Cells in all organisms regulate gene expression by turnover of gene transcripts (single stranded RNA): The amount of an expressed gene in a cell can be measured by the number of copies of an RNA transcript of that gene present in a sample. In order to robustly detect and quantify gene expression from small amounts of RNA, amplification of the gene transcript is necessary. The polymerase chain reaction (PCR) is a common method for amplifying DNA; for RNA-based PCR the RNA sample is first reverse-transcribed to complementary DNA (cDNA) with reverse transcriptase.

In order to amplify small amounts of DNA, the same methodology is used as in conventional PCR using a DNA template, at least one pair of specific primers, deoxyribonucleotide triphosphates, a suitable buffer solution and a thermo-stable DNA polymerase. A substance marked with a fluorophore is added to this mixture in a thermal cycler that contains sensors for measuring the fluorescence of the fluorophore after it has been excited at the required wavelength allowing the generation rate to be measured for one or more specific products.
This allows the rate of generation of the amplified product to be measured at each PCR cycle. The data thus generated can be analysed by computer software to calculate relative gene expression (or mRNA copy number) in several samples. Quantitative PCR can also be applied to the detection and quantification of DNA in samples to determine the presence and abundance of a particular DNA sequence in these samples. This measurement is made after each amplification cycle, and this is the reason why this method is called real time PCR (that is, immediate or simultaneous PCR).

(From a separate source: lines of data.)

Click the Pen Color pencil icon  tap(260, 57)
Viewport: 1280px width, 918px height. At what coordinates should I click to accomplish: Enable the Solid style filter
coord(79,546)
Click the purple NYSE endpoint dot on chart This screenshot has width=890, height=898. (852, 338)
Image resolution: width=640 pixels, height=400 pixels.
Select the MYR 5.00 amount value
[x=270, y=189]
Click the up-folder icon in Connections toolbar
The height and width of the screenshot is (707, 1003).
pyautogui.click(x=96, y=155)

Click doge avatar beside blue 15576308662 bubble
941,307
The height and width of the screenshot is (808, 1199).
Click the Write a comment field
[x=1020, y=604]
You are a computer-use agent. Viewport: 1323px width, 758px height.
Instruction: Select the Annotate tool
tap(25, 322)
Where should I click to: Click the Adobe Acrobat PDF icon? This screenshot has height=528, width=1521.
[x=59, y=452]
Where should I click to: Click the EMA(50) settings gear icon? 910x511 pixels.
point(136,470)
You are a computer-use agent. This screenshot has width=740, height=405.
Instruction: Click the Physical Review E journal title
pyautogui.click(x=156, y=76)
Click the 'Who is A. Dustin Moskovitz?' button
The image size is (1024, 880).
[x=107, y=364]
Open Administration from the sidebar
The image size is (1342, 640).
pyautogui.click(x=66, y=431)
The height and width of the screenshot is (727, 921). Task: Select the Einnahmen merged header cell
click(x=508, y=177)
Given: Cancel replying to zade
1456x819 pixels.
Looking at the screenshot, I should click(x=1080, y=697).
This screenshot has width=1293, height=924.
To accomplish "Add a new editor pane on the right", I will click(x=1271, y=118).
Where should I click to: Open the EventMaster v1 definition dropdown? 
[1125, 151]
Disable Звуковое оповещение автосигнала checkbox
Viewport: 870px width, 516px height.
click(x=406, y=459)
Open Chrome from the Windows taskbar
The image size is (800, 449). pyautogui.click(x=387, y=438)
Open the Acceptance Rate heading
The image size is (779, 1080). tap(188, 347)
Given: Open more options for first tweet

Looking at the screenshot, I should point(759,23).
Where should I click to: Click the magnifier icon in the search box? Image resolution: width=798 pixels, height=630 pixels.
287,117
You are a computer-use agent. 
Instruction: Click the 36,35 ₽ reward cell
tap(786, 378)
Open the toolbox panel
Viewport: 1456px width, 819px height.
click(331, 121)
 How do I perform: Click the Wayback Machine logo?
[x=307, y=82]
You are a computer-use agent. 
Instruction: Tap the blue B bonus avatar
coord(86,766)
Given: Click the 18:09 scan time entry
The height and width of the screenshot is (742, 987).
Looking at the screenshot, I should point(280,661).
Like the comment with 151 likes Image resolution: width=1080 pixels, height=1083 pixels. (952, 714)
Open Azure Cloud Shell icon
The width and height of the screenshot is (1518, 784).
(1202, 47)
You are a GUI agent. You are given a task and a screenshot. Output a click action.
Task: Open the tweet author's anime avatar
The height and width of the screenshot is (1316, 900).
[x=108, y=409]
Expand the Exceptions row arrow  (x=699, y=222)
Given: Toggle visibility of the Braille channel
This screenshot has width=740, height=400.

Quantitative PCR and DNA microarray are modern methodologies for studying gene expression. Older methods were used to measure mRNA abundance: differential display, RNase protection assay and northern blot. Northern blotting is often used to estimate the expression level of a gene by visualizing the abundance of its mRNA transcript in a sample. In this method, purified RNA is separated by agarose gel electrophoresis, transferred to a solid matrix (such as a nylon membrane), and probed with a specific DNA or RNA probe that is complementary to the gene of interest. Although this technique is still used to assess gene expression, it requires relatively large amounts of RNA and provides only qualitative or semi quantitative information of mRNA levels. Estimation errors arising from variations in the quantification method can be the result of DNA integrity, enzyme efficiency and many other factors. For this reason a number of standardization systems (often called normalization methods) have been developed. Some have been developed for quantifying total gene expression, but the most common are aimed at quantifying the specific gene being studied in relation to another gene called a normalizing gene, which is selected for its almost constant level of expression. These genes are often selected from housekeeping genes as their functions related to basic cellular survival normally imply constitutive gene expression. This enables researchers to report a ratio for the expression of the genes of interest divided by the expression of the selected normalizer, thereby allowing comparison of the former without actually knowing its absolute level of expression.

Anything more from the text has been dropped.